Lines 33-35: It is not immediately clear what is meant by “At the local scale”, although the authors refer to a scale of 2400 km in Line 18. I suspect the authors are referring to the fact that there are spatial variations in sea-level rise across the global oceans. If so, I suggest changing this sentence to begin “Rates of sea-level rise vary spatially in the range 0 to 6 mm yr-1…”. Alternatively, explain what is meant by local scales, e.g. “Over distances of 2400 km, sea-level rise rates vary by between 0 and 6 mm yr-1…” I note that later in the paper, three different local scales (240 km to 2400 km) are referred to. It is not clear which of these local scales the range 0-6mm/yr applies to.

Lines 73-74: Again, it is not quite clear what the authors mean by “local scales”. I would suggest to change this to say something like “…we assess spatial variability in the drift in sea level estimates”

Line 109: It is not clear why a resolution of 1 degree latitudinally and 3 degrees longitudinally are selected for this method. Could the authors clarify this choice of resolution, and comment on the potential influence of grid resolution and spatial collocation of altimetry tracks to the reference grid on the resulting analysis and MSL drift estimates?

Line 321: Clarify the reference time period used to determine trends in Section 4.4

Lines 354-358: Do these findings suggest that some spatial averaging/smoothing is generally needed or recommended to obtain robust sea-level estimates?

Line 380: Clarify what is meant by local scales here.

Technical corrections:

Line 9: “It could have an impact on sea level rise of a few tenths of mm yr-1.” This seems to imply the drift impacts the actual sea levels, which of course is not the case. I suggest changing to something like: “It will affect the accuracy of sea level sensing, which could result in errors in sea-level change estimates of a few tenths of mm yr-1”

Line 12: Global Mean Sea Level should be written in full here, since it is the first time the GMSL acronym is used.

Line 25: Suggest to insert the word “lagging” before “indicator” in the statement “GMSL rise is a widely accepted indicator for the rate at which the climate is changing”

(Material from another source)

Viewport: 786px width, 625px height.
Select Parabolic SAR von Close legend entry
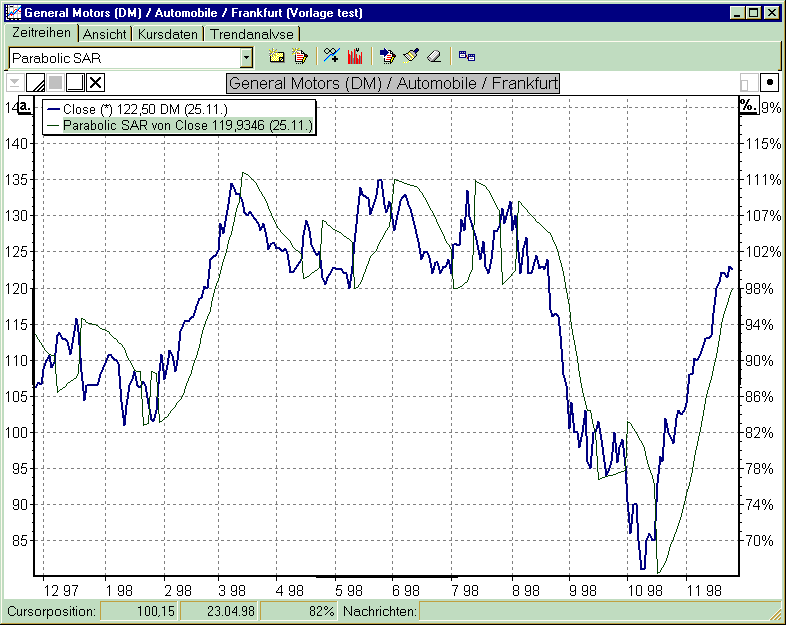click(187, 126)
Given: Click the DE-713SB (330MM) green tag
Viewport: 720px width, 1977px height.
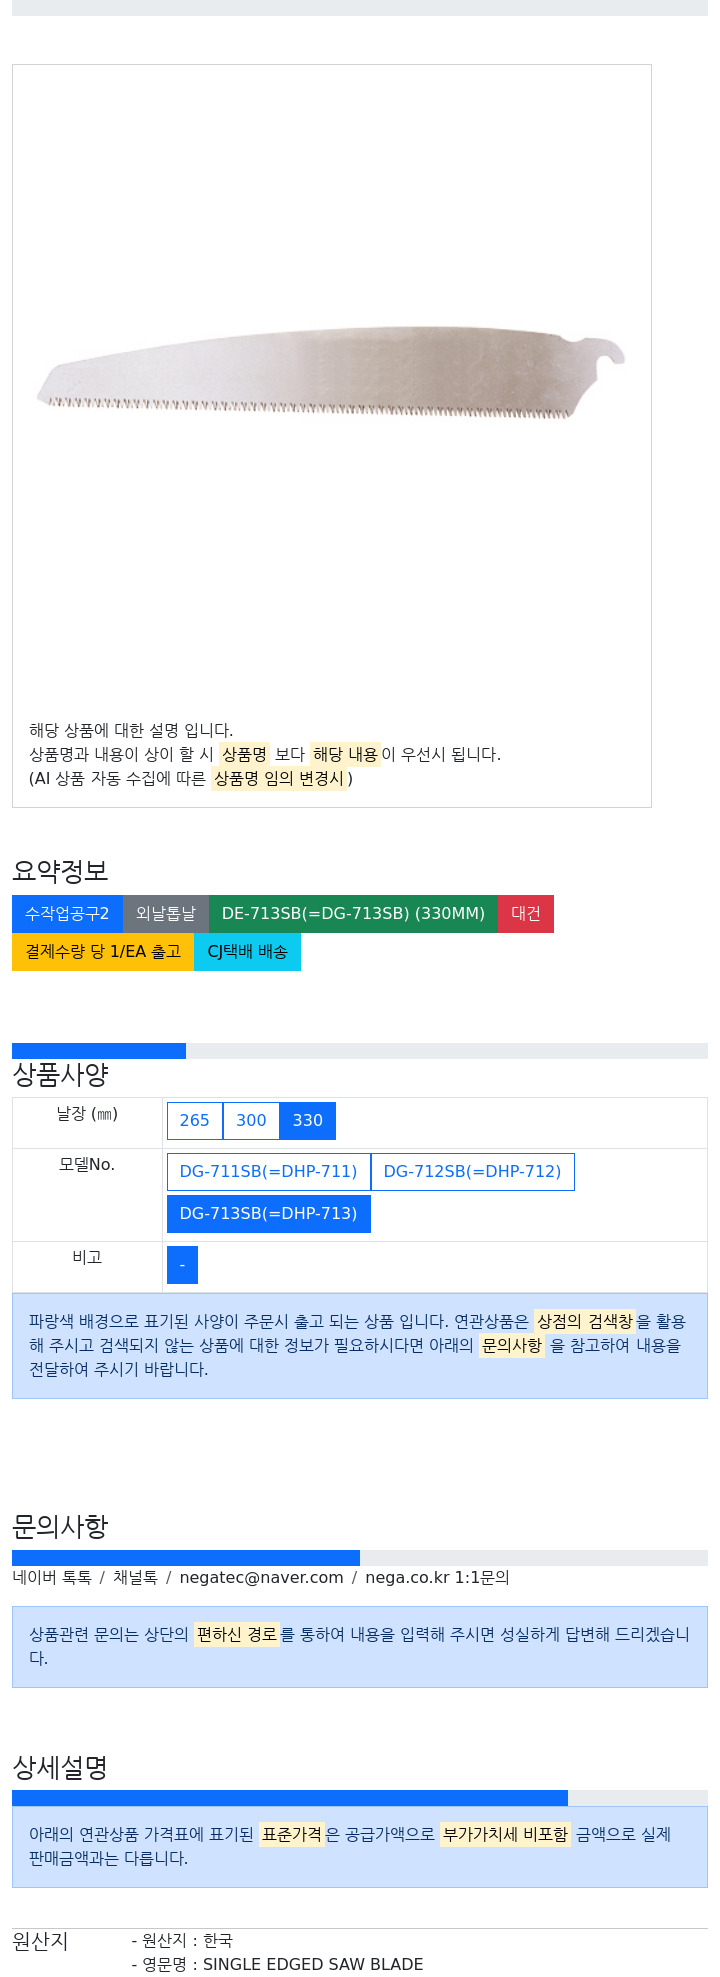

Lines 34-45: The statement “…sea level is rising everywhere over the globe” is not necessarily true depending on the reference frame and location. For example, at coastal locations experiencing post-glacial rebound (e.g. the Canadian High Arctic), sea levels are actually falling relative to the land. Some clarification is probably needed.

Line 56: Suggest to insert the word “inferred” before “GMSL” in the statement “…with a direct impact on the GMSL trend of about 0.3 mm yr-1.”

Line 109: There appears to be too many “)” in this sentence.

Lines 152 and 153: Insert space after GMSL (two instances)

Table 1: GIA errors are cancelled out

Table 1 footnote: All uncertainties reported are based on Gaussian distributions

Table 2: see comments on Table 1 – same apply here.

Line 243: I think this line should be altered to state “These results highlight a significant difference in GMSL trends estimated from S3A and Jason-3…”

Line 373: I did not find the cited Poisson et al. (2018) reference in the bibliography. Perhaps this should be Poisson et al. (2019)?

Lines 409-468: Several of the references appear to be incomplete, lacking information needed to locate the publication.